Chef Sunny Jin is a traveler by nature. He’s a tireless forager, always searching for the next fresh local ingredient. And The Resort at Paws Up is thrilled to have him as our new executive chef.
“For me, happiness and inspiration come from my foraging walks and a dedication to sustainability,” Jin said recently. “Hiking the local area is really the best way to get in tune with the Montana landscape and the endless bounties it provides. It’s such an inspiring place. There’s an endless supply of local and seasonal plants, vegetables, fruit and game. In that regard Montana really can’t be beat.”
Since arriving at Paws Up, Jin has also been taking road trips to visit local purveyors. “I’ve been reaching out to reestablish existing relationships and forge new ones. I’m looking for sustainable excellence in our ingredients,” he said.
All of this translates incredibly well to his new role as culinary leader at Paws Up. Jin’s dedication to excellence and his flexibility and creation of free-flowing menus learned on a global stage, along with his fondness for seafood and wild game, work well in the wilds of Montana. Lest there be any doubt about the current level of culinary excellence at Paws Up, Jin was added to the list of chefs at 2018’s prestigious Pebble Beach Food & Wine, the premier epicurean lifestyle event on the West Coast. Among its former notable chefs: Philippe Legendre, Wolfgang Puck and Thomas Keller, one of Sunny Jin’s early mentors at the French Laundry. We sat down with Chef Sunny to ask him a few questions:
Is there a particular mindset you bring to your daily menus?
I want to serve something that I would like to eat and at the same time be proud of, and of course our kitchen’s staff and our guests’ opinions matter greatly.
Are there specific things you’ve found inspiring on your foraging walks? What piques your culinary fancy?
Lots of new exciting ideas occur to me every day in Montana. It’s such an inspiring place, with culinary riches like wild huckleberries, cherries, morel mushrooms, sage, Saskatoon berries, spruce tips, purslane. And what we can do with elk, bison, duck and trout.
Is it challenging to cook for our diverse Paws Up audiences, small groups and large?
Forever the optimist, I don’t see challenges but rather pleasant surprises. I enjoy teaching our culinary team at Paws Up, as well as learning from them.
What inspires the culinary staff to achieve greatness varies. It could be a tasting menu for a couple celebrating a special occasion or a group of 50 sampling various dishes at the Equestrian Center.
How does all of this—your rich experiences, the local sourcing—come together on a menu?
Our menus are free-flowing, and we’ve made progress in last few months from changing one thing at a time to changing three or four items while creating menu layers.
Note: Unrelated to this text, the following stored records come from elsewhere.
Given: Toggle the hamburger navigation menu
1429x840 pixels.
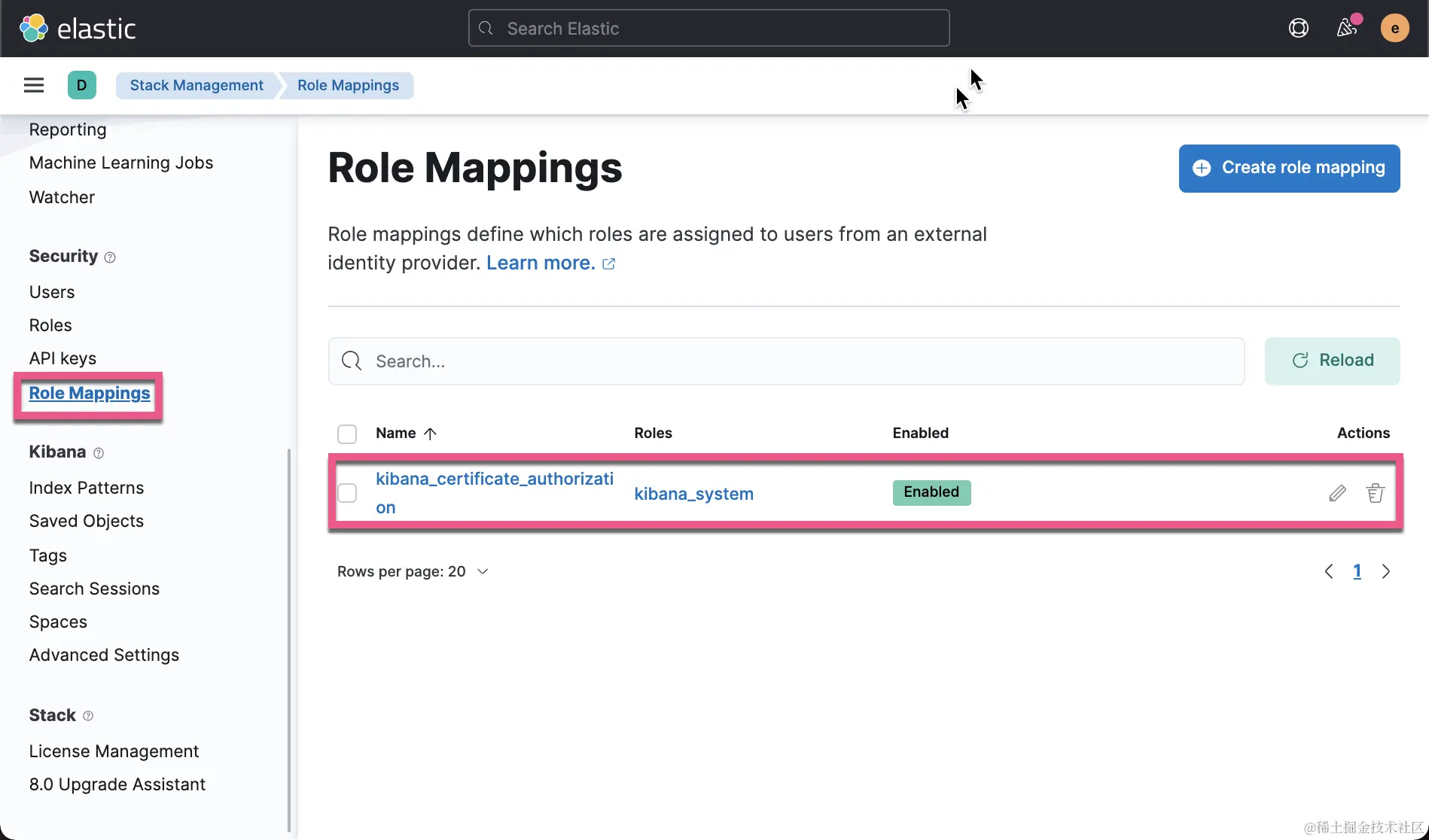Looking at the screenshot, I should [x=34, y=85].
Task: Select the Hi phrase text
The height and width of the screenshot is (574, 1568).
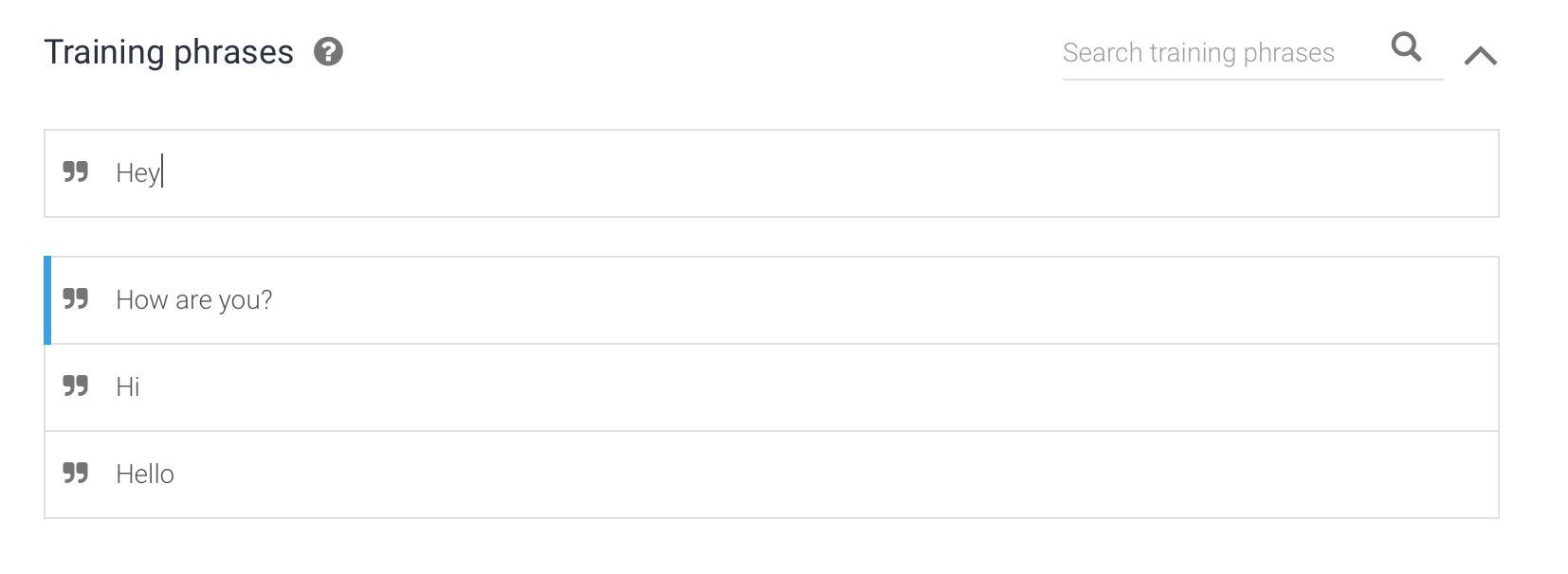Action: point(128,386)
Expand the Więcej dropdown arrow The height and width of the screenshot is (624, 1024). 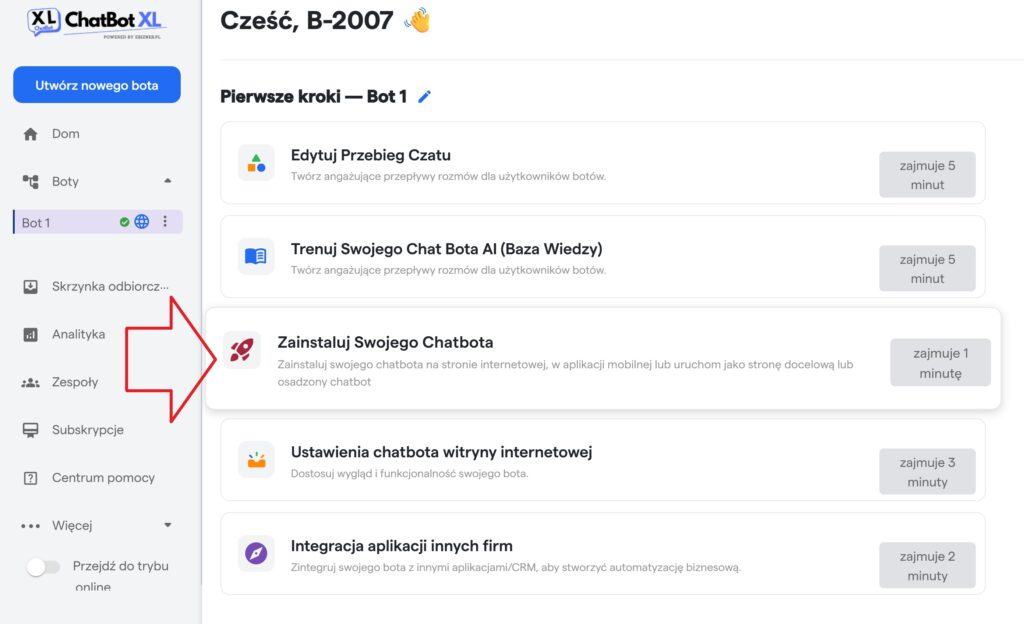pyautogui.click(x=168, y=525)
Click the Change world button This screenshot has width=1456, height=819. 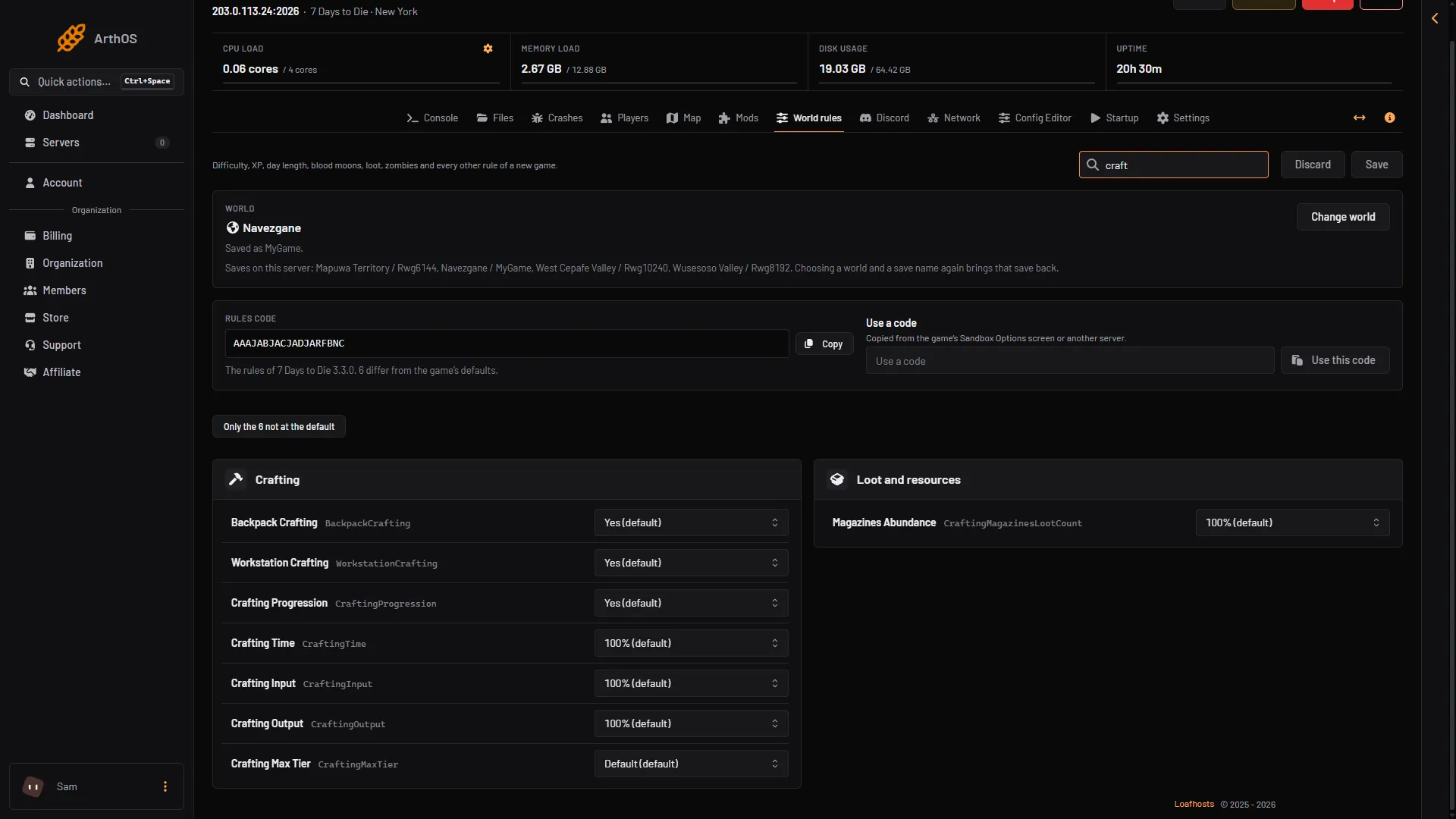[x=1342, y=217]
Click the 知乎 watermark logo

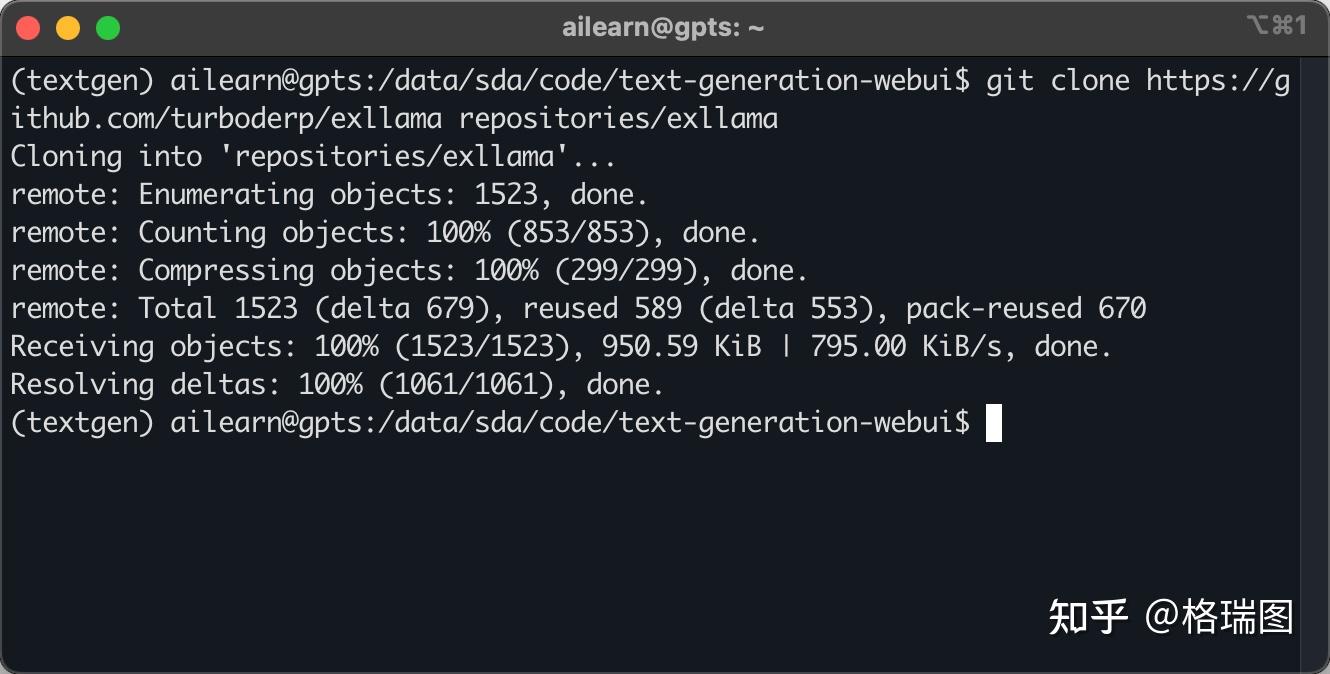coord(1087,618)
We offer variety and tailor things to our guests and never sacrifice on quality or our standards. We’ll keep a large focus on cooking with Montana elk and bison and the highest quality beef. We strive to source animals fed and raised in an antibiotic- and growth-hormone-free, responsible way. Some of our recent dishes have included:
Crispy Duck Hash with Mustard Greens
Cedar Plank Salmon on Wilted Kale
Sherry-Braised Beef Short Ribs
Have you had a chance to work with some of the guest chefs at The Resort’s special culinary events?
Yes, I have. WinterFest was great. I love to see how other chefs work and engage with them. Collaboration is everything. Guest chefs help us keep it fresh and keep it engaged.
So, this area really seems to suit your “cook locally, cook sustainably” philosophy?
It does. I personally feel more driven by responsibility and less compelled by style. The reward for me is when I’m able to engage and connect with local farmers and ranchers. Their commitment to their craft and community is where I gain a sense of obligation. That obligation is then the intentional focal point in every meal.
Sounds like you are finding the kinds of local support you had hoped for?
Definitely, with Missoula and our neighboring rural communities, we are good neighbors. They may deliver food for sourcing our dishes, and if someone has a fence down, I’m more than willing to help fix it. Now that’s a culinary philosophy that’s as localized as it gets.